Earl Wilcox Snell (July 11, 1895 – October 28, 1947) was an American politician, businessman, and member of the Republican Party, serving in the Oregon House of Representatives, as the Oregon Secretary of State, and as the 23rd Governor of Oregon. American journalist John Gunther described Snell as "genial, mediocre, and perpetually on the fence."

Early life and business career

Snell was born on a farm near the small town of Olex, Oregon. He grew up in Arlington. He received a public school education, and attended the Oregon Institute of Technology  without attaining a degree (this Oregon Institute of Technology was located in Portland, a private institution, and not connected to the Oregon Institute of Technology in Klamath Falls). He became a partner in Arlington's automobile dealership. After military service during World War I, he settled in nearby Condon, where he married Edith Welshons, with whom he had one son, and published the local newspaper. He became sole owner of the auto dealership in Arlington, and it was his principal livelihood for the rest of his life. He later expanded his business interests to include ranching and banking.

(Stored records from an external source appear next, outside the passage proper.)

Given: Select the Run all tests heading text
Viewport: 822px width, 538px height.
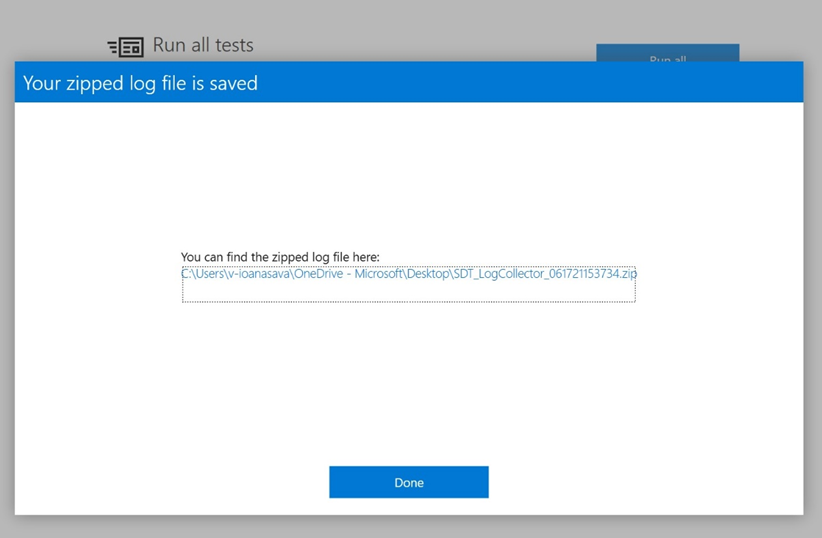Looking at the screenshot, I should (202, 45).
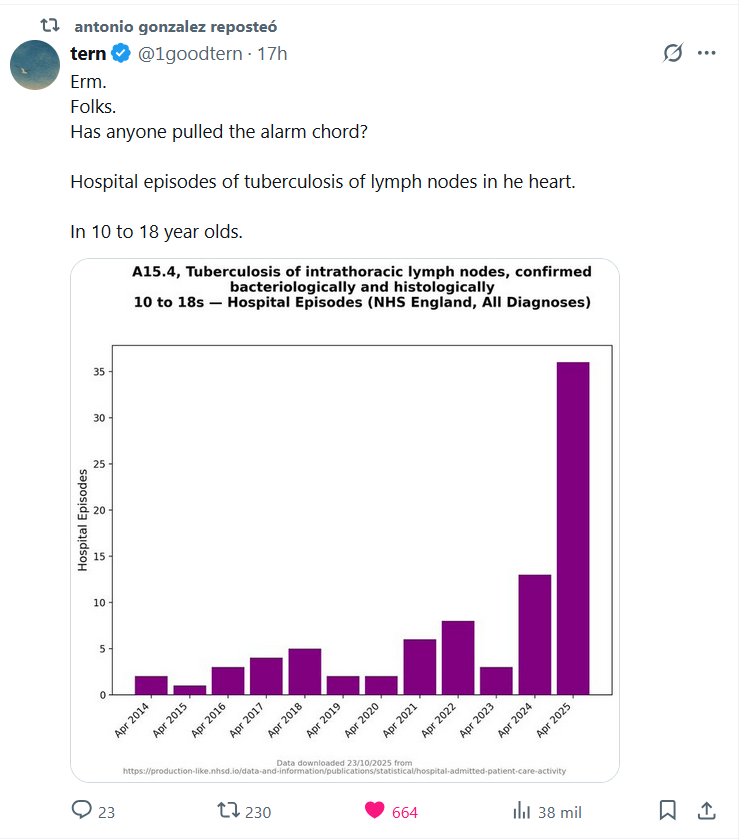Click the blue verified badge beside tern

click(x=120, y=53)
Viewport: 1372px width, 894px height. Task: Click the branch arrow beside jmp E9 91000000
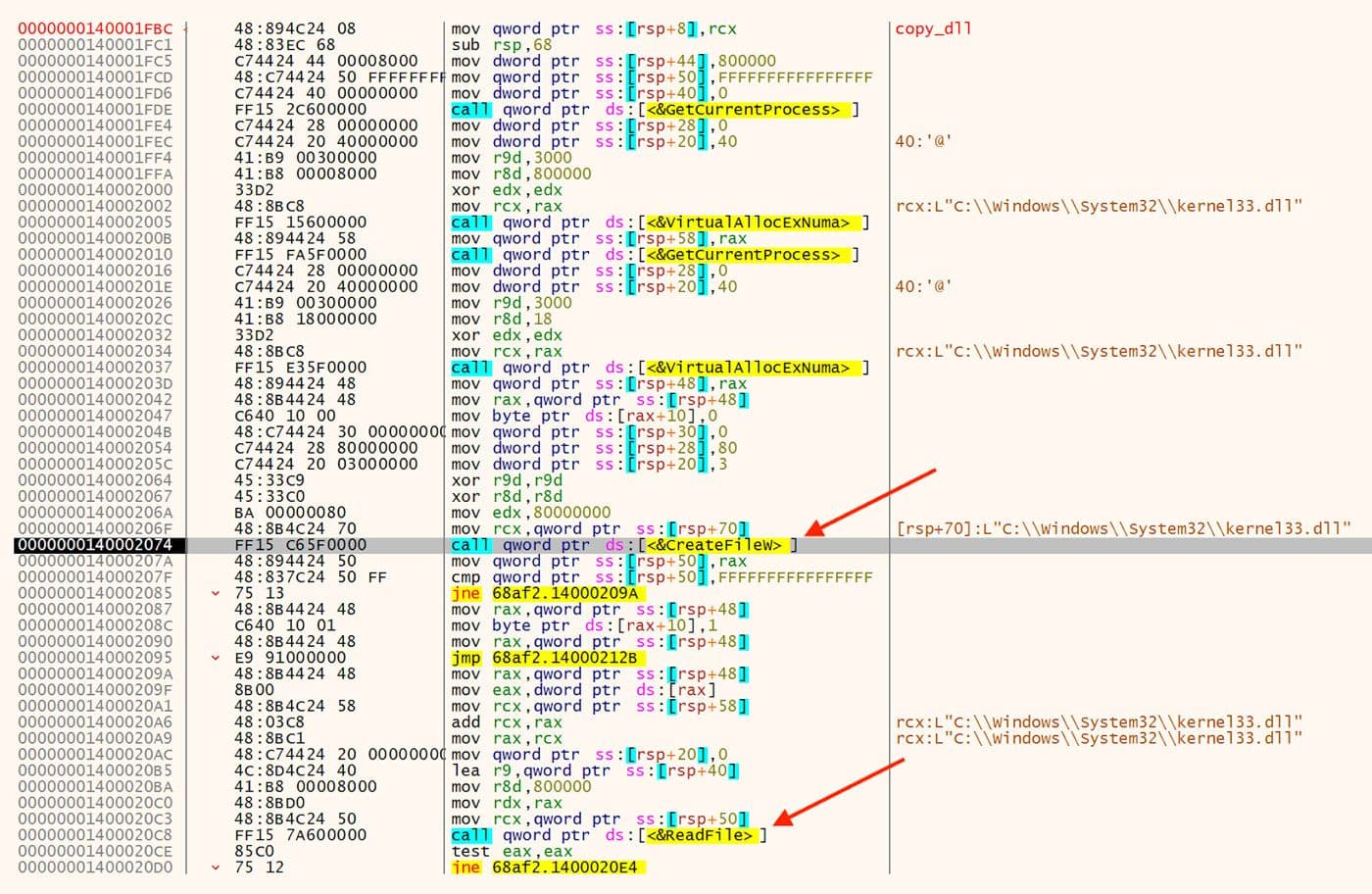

In a WUGA TV interview with well known musician Doc Severinsen, Severinsen—who is from Arlington—reported that he used to live with Snell and his wife during the summers as a boy. Doc stated Snell gave him his first instrument (an army bugle) and strongly influenced him. Snell would also sometimes take Doc down to the Capital building when he was governor.

Political career

After serving on the Arlington City Council, in 1926 he was elected to the first of four consecutive terms in the Oregon House of Representatives, his final term as Speaker. In 1934, despite inroads by Democrats in Oregon in previously Republican Oregon, Snell was elected Oregon Secretary of State, serving from 1935 to 1943.

Prevented by a term limit from seeking another term as Secretary of State, Snell decided to challenge his own party's incumbent Gov. Charles A. Sprague in the Republican primary. He received strong support from the state automobile dealers association, gained the nomination, and went on to be elected Governor with 78 percent of the vote, taking office on January 11, 1943.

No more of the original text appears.